Similarly, Model 3 examined the relationship between public opinion on climate change and federal investment. The results indicated a significant positive correlation (p < 0.05), suggesting that states with higher climate awareness tend to attract more funding.The positive coefficient indicates that a 1% increase in the climate-conscious voting base correlates with a measurable increase in federal funds. This supports the proactive funding hypothesis, where investment follows the demand for climate policy.

However, these models were limited by potential confounding factors and limited sample size. To address this, we constructed a Final Integrated Model using merged year data from 2021 to 2024.

Question 3: Where is federal energy and environment spending being invested (i.e. where does the money go)?

The Final Integrated Model is crucial because it tests both drivers simultaneously while controlling for population. As the final result indicates, once we control for population, the frequency of the disaster effect disappears, while the political effect remains. It shows that political will is a true independent driver, whereas disaster funding is largely a function of state population.

Characteristic Beta1 SE
log_disaster 0.01 0.022
Political_Score 0.01* 0.007
log_pop 0.66*** 0.028
as.factor(Year)

    2021
    2022 -0.01 0.070
    2023 0.12 0.068
    2024 0.24*** 0.067
1 *p<0.05; **p<0.01; ***p<0.001
Abbreviations: CI = Confidence Interval, SE = Standard Error

When analyzing the final merged data set (2021-2024) and controlling for population size, the influence of disaster frequency (log_disaster) became statistically insignificant (p = 0.61). This contrasts with the prior analysis and suggests that the previously observed correlation between disasters and investment was largely driven by state population.

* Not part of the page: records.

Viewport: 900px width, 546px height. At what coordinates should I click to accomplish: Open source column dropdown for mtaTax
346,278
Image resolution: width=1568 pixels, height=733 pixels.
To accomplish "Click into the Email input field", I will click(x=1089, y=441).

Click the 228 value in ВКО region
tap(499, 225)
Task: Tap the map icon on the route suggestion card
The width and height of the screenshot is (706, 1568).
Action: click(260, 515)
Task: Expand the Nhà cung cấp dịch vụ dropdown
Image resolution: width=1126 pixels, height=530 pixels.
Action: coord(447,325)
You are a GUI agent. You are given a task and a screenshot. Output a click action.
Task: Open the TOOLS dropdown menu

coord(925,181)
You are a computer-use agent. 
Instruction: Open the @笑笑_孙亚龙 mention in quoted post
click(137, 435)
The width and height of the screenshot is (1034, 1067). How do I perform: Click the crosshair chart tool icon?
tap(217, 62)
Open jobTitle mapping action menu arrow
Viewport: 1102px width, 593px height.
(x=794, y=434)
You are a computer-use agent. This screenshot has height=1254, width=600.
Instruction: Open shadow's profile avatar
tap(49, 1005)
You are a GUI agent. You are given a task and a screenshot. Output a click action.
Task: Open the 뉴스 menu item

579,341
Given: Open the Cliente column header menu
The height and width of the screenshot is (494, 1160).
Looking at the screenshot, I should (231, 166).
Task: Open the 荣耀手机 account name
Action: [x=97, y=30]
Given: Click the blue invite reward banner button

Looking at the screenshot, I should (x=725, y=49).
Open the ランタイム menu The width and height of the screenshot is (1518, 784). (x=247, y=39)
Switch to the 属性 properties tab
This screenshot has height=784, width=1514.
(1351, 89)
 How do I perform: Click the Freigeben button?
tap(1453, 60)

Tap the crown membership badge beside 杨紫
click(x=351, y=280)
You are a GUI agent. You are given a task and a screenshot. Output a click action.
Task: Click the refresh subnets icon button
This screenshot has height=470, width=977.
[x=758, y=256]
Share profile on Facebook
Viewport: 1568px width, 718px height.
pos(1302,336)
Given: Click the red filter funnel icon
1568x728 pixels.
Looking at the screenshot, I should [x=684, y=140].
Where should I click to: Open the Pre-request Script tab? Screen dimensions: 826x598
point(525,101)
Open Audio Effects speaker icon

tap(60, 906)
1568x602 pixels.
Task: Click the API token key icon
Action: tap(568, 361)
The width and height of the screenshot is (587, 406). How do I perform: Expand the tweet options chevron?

However, political pressure on environment(Political_Score) remained a significant predictor (p < 0.05) even after controlling for population. This implies that states with a higher percentage of voters concerned about climate change actively attract more federal investment, independent of their population.

Summary and Conclusions

This study investigated the drivers of federal energy and environmental investment across U.S. states from 2021 to 2024 by integrating socio-economic data, disaster frequencies, and public opinion.

Question 1: How does federal energy and environment investment change from 2021 to 2024?

Our temporal analysis confirms a statistically significant increase in federal investment over the four-year period.The time series trend shows a consistent monotonic rise in spending, culminating in a notable surge in 2024. This trajectory reflects a structural expansion in federal support for energy and environmental initiatives, likely driven by the implementation of major policy frameworks.

Question 2: What factors affect total federal energy and environment spending?

The study establishes that population size is the dominant predictor of funding allocation.This suggests that federal funds are distributed broadly in proportion to the number of residents, rather than favoring wealthier states or targeting lower-income areas specifically based on income metrics.

Question 3: Where is federal energy and environment spending being invested (i.e. where does the money go)?

While initial bivariate analyses suggested that funding increases with natural disaster frequency, our final integrated model revealed this to be a spurious correlation driven by state size. Once population was controlled for, the influence of disasters became statistically insignificant. This implies that federal funding follows major population centers, which naturally experience higher aggregate disaster counts, rather than responding purely to the frequency of events. In contrast, political pressure (public awareness of climate change) remained a significant positive even after controlling the population variable. This confirms that political will acts as a true independent driver.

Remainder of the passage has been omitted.